* To do: Output a faithful copy of the entries, every picture removed.

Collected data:
◆ ◆ ◆ ◆ ◆

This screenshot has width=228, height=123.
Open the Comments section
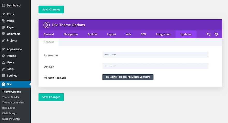coord(13,34)
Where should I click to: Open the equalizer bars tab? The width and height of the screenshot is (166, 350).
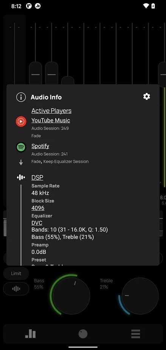tap(30, 334)
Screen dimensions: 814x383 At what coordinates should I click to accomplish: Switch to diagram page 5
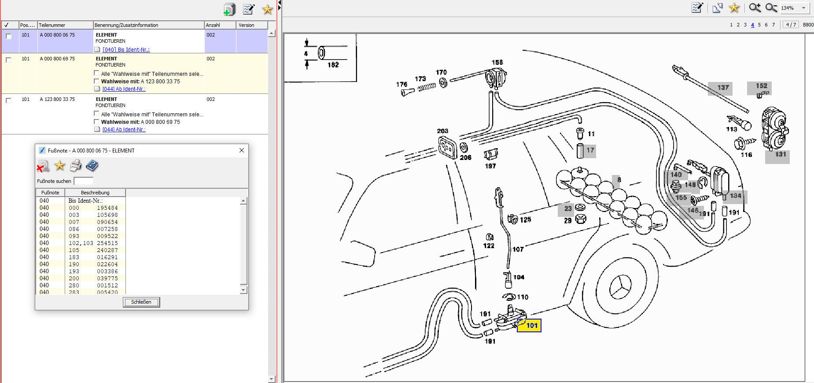tap(759, 25)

◆ ◆ ◆ ◆ ◆

* Answer for this exercise:
This screenshot has width=228, height=123.
Open the Comments section
coord(13,34)
Where should I click to: Open the equalizer bars tab? The width and height of the screenshot is (166, 350).
tap(30, 334)
Screen dimensions: 814x383 At what coordinates should I click to accomplish: Switch to diagram page 5
tap(759, 25)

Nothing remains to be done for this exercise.